**THE TASK**
Update the material below by replacing every occurrence of "screenshot" with "screen image", changing nothing else. Omit the pictures from your answer.

+++

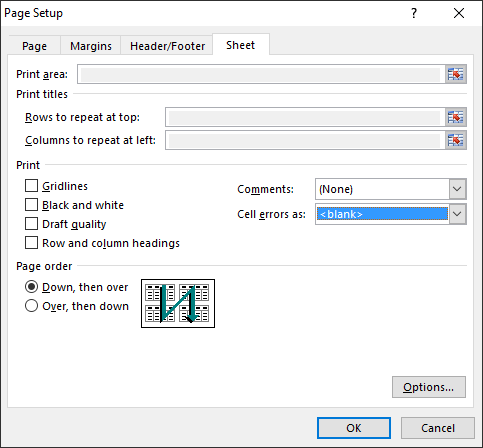
Task: Expand the Comments dropdown arrow
Action: [457, 189]
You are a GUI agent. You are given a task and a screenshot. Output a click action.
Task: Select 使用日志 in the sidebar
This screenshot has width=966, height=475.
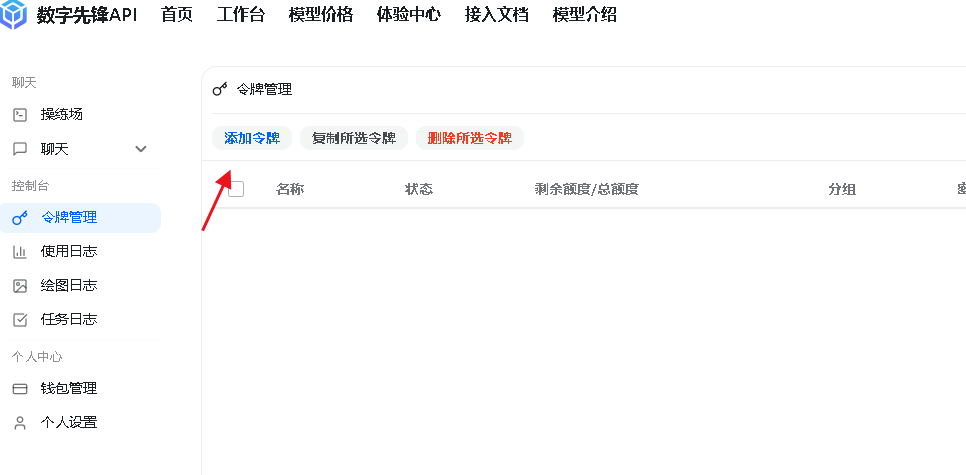[x=69, y=252]
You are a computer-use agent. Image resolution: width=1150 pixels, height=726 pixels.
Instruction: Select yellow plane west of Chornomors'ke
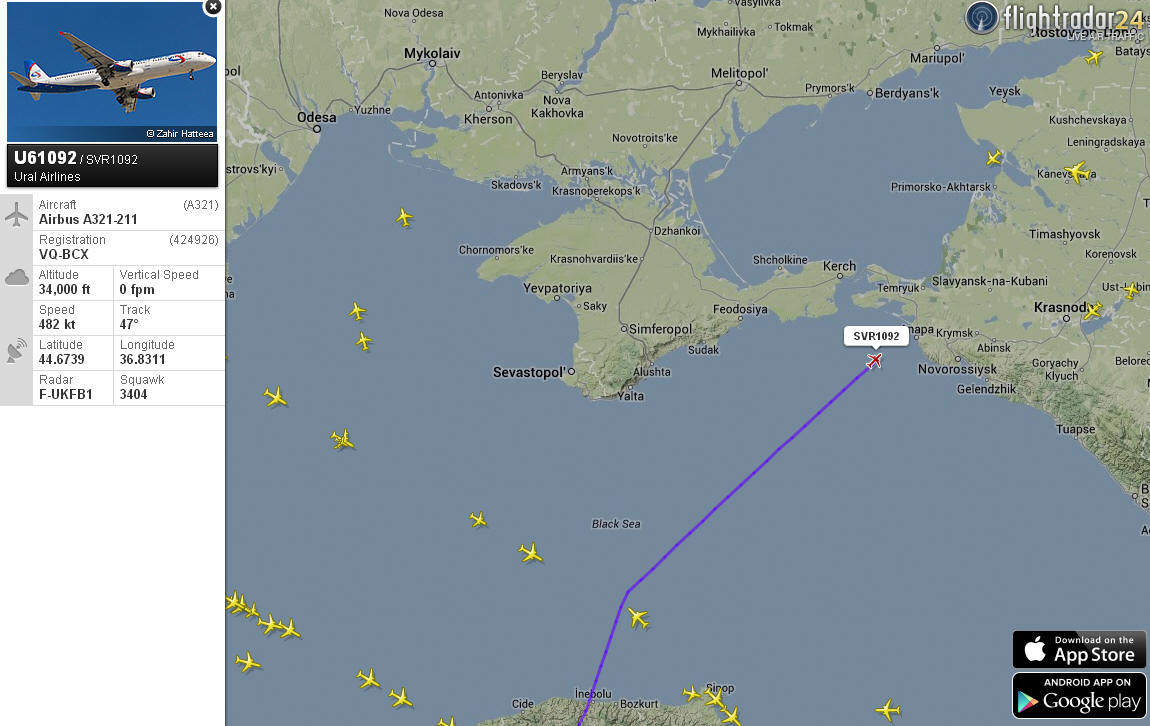coord(404,217)
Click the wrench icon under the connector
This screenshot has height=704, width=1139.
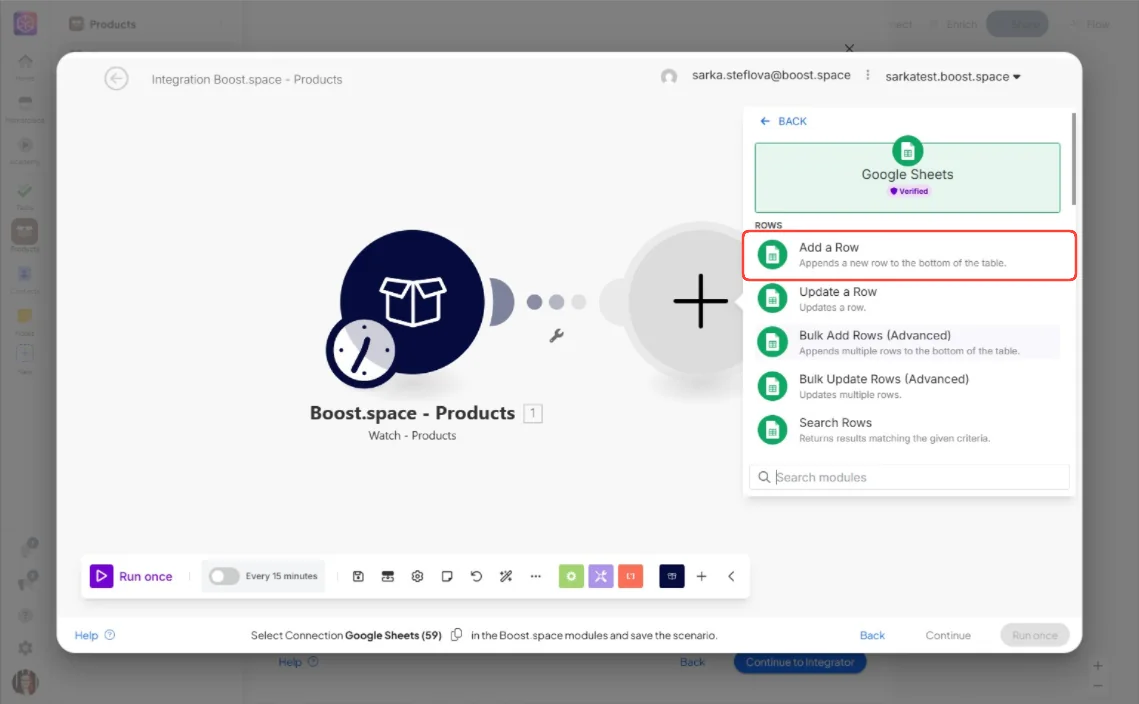click(556, 336)
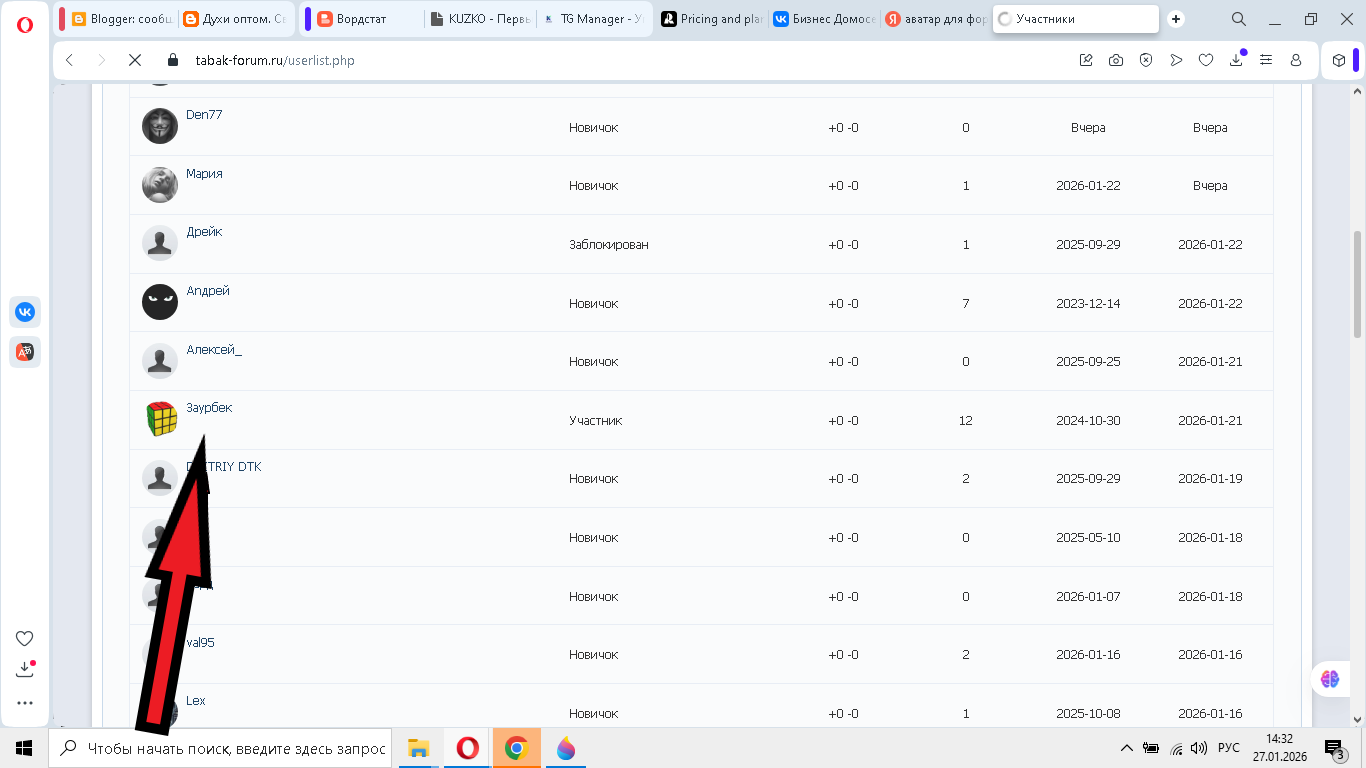
Task: Open Easy Setup settings sliders icon
Action: 1266,60
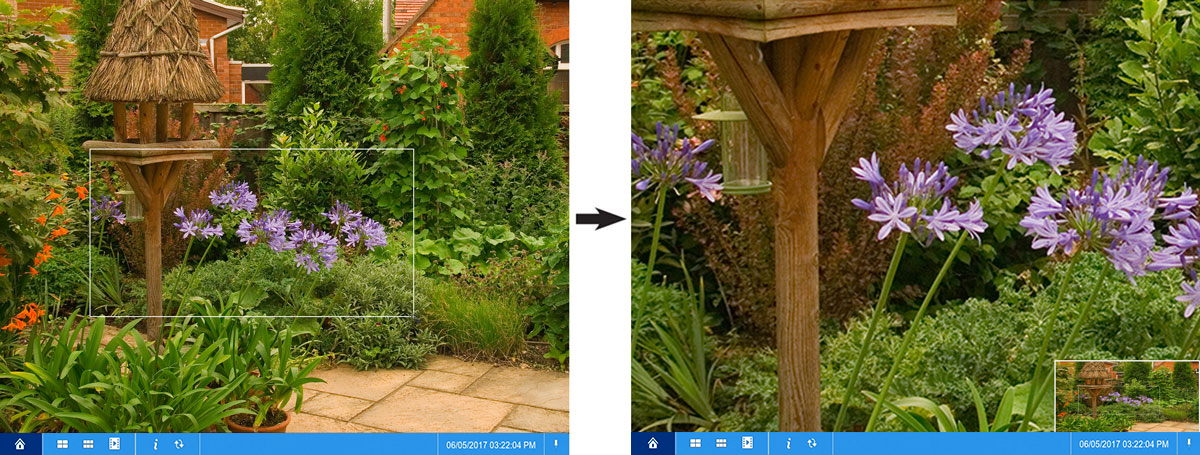Viewport: 1200px width, 455px height.
Task: Open the video playback icon in zoomed view
Action: (747, 443)
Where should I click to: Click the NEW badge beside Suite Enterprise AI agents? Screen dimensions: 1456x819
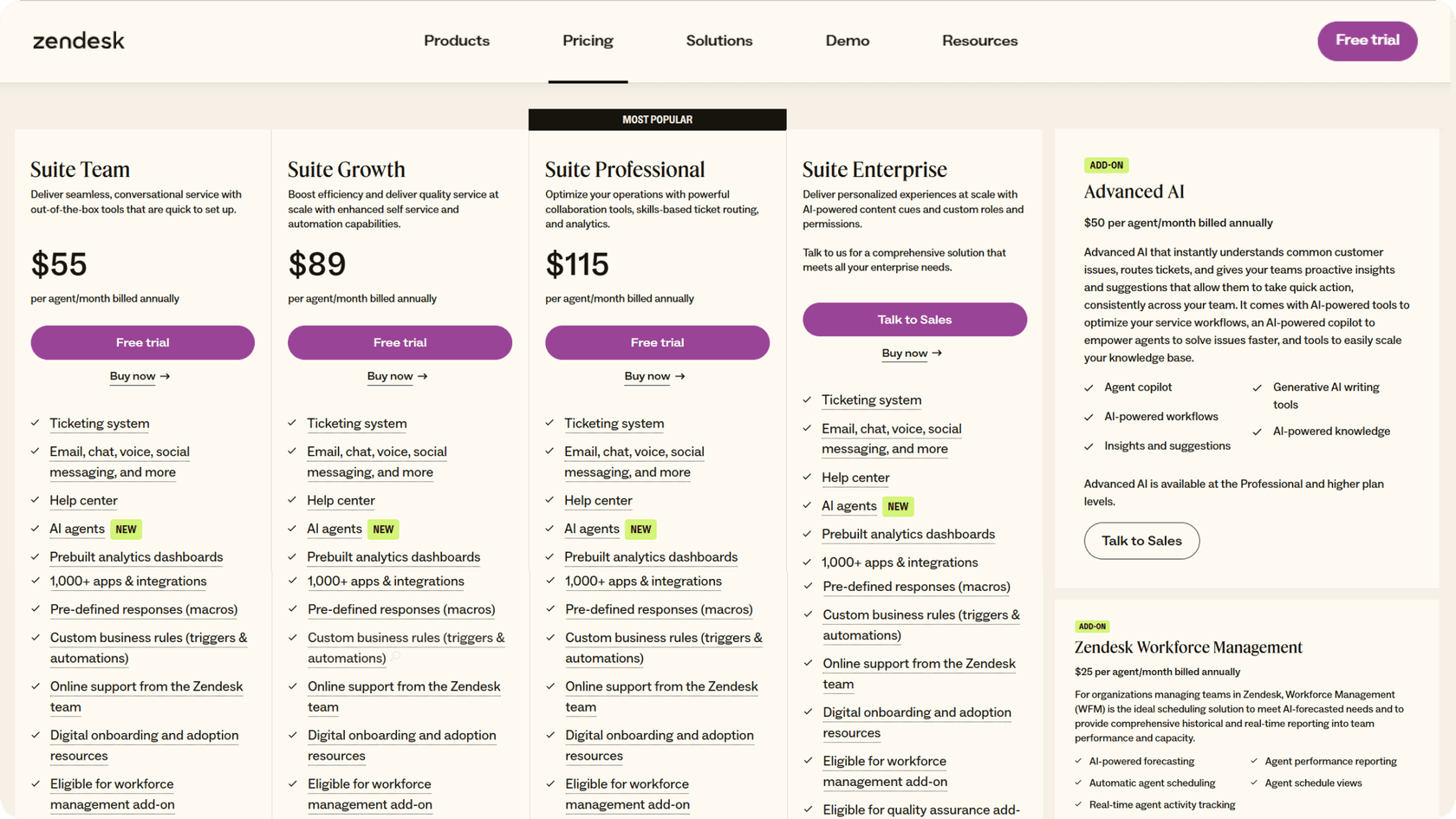(898, 506)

+++

**SOLVED PROBLEM**
Task: Expand the Comments dropdown arrow
Action: [457, 189]
You are a GUI agent. You are given a task and a screen image. Output a click action.
Task: Select 使用日志 in the sidebar
This screen image has width=966, height=475.
[x=69, y=252]
You are a computer-use agent. Image resolution: width=1150 pixels, height=726 pixels.
Instruction: Select yellow plane west of Chornomors'ke
coord(404,217)
Click the wrench icon under the connector
This screen image has height=704, width=1139.
click(556, 336)
Task: Open Easy Setup settings sliders icon
Action: 1266,60
Viewport: 1200px width, 455px height.
Task: Open the video playback icon in zoomed view
Action: (747, 443)
Where should I click to: Click the NEW badge beside Suite Enterprise AI agents? Screen dimensions: 1456x819
(898, 506)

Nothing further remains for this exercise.